On Monday, February 24th, former film mogul Harvey Weinstein was found guilty of the first-degree criminal sexual act and third-degree rape in New York. This conviction comes nearly three years after the first accusations were reported. They were soon followed by an avalanche of women coming forward with similar stories – among them celebrities like Uma Thurman, Salma Hayek and Angelina Jolie. 

While Weinstein being convicted of at least some of the charges held against him came as a relief to many women, is it enough to make up for the damage caused? Weinstein’s actions have ruined careers and deeply impacted the lives of women affected.
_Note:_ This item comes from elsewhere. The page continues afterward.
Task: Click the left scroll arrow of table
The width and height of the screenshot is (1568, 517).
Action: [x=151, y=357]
Jessica Mann, one of the accusers central to Weinstein’s case, suffered an emotional breakdown while on the witness stand. As she was unable to calm down, the court to be adjourned that day. Mann left the courtroom visually hyperventilating and could be heard screaming from a backroom shortly after.

Weinstein was acquitted of the more serious charges, two counts of predatory sexual assault. The number and severity of accusations against Weinstein make it difficult to believe that he is innocent of any offenses. But he benefits from a justice system that is set up completely in his favor, as a powerful, rich, white man.
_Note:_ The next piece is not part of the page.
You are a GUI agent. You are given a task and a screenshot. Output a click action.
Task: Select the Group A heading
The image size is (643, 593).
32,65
Therefore, Harvey Weinstein’s conviction can be seen as a first step in holding sex offenders accountable. The trial was unusual not just because of its media coverage and global attention.  The two main accusers were both women who continued to have intimate contact with Weinstein after they were assaulted. Historically, such cases have often been viewed as too ‘messy’ to secure a verdict. Weinstein’s defense, led by Donna Rotunno, viciously interrogated the women about these relations, aiming to prove the accusers’ consent to what took place. Thanks to the growing public awareness of the after-effects of sexual assault, this defense strategy did not work out. It is now widely accepted that keeping in touch with the abuser is a common reaction among victims and not a negation of what happened to them.
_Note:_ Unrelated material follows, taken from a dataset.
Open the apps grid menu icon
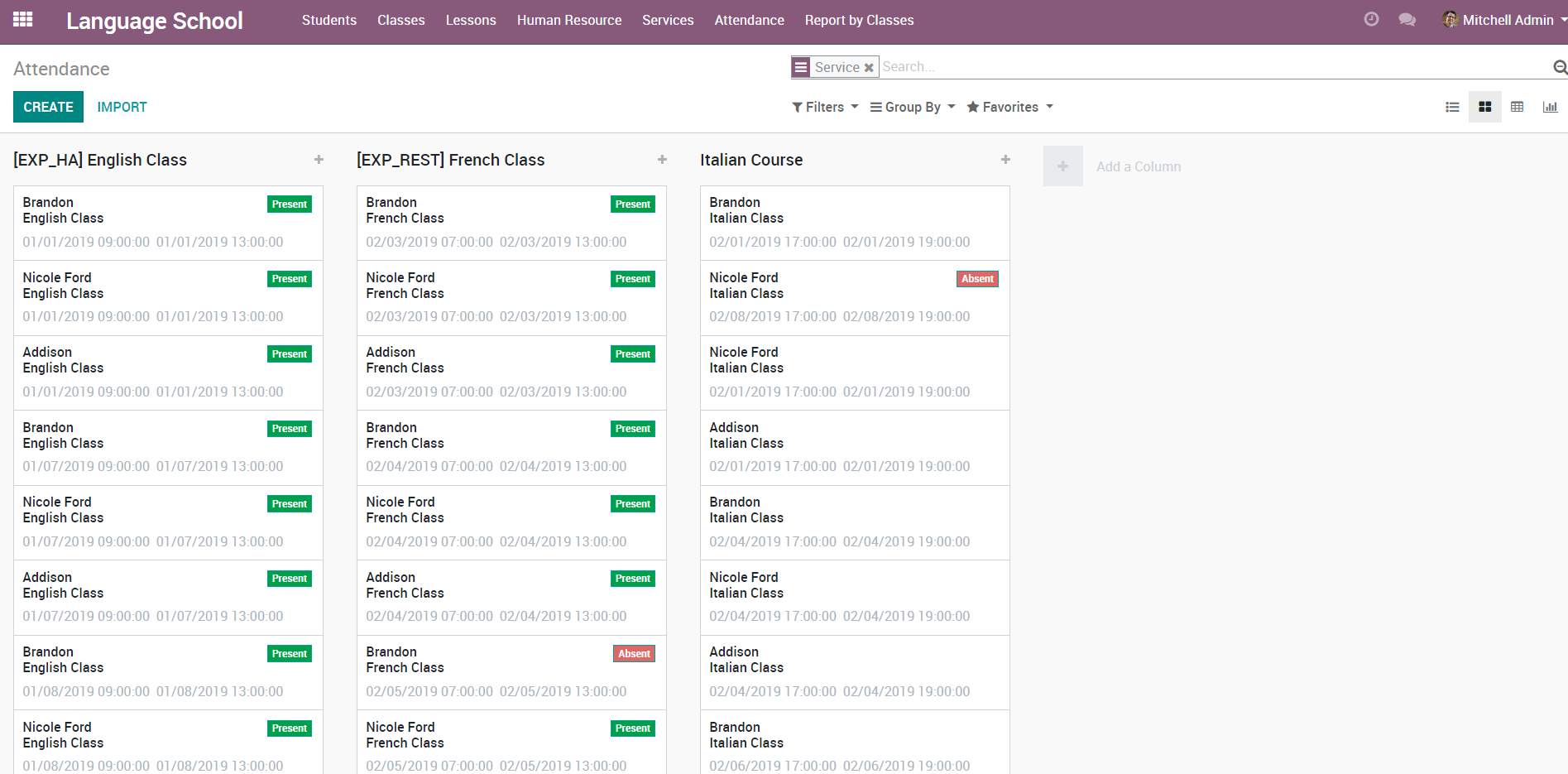Screen dimensions: 1568x774 tap(23, 20)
On an appearance on “The View” shortly after the trial, Mimi Haley, the second of the main accusers says: “I thank all the women who came forward before me, that actually created this environment where I felt safe to speak out and supported to speak out.” Her words give hope that, while Weinstein got away with more than he maybe should have, it is not only his conviction that speaks of a cultural shift. The #MeToo movement has paved the way for women to feel entitled to their own bodies and strong enough to stand up to men who are not only more powerful than them but also hold their entire career in their hands. It has shown the world the frequency and normality of sexual assault, which has led to change that is slow but noticeable and that will continue under the rigorous labor of women, who are fighting for a safer world for the coming generations.

Harvey Weinstein will await his sentencing on March 11th in prison. He faces further rape charges in Los Angeles, where he will be transported to immediately after.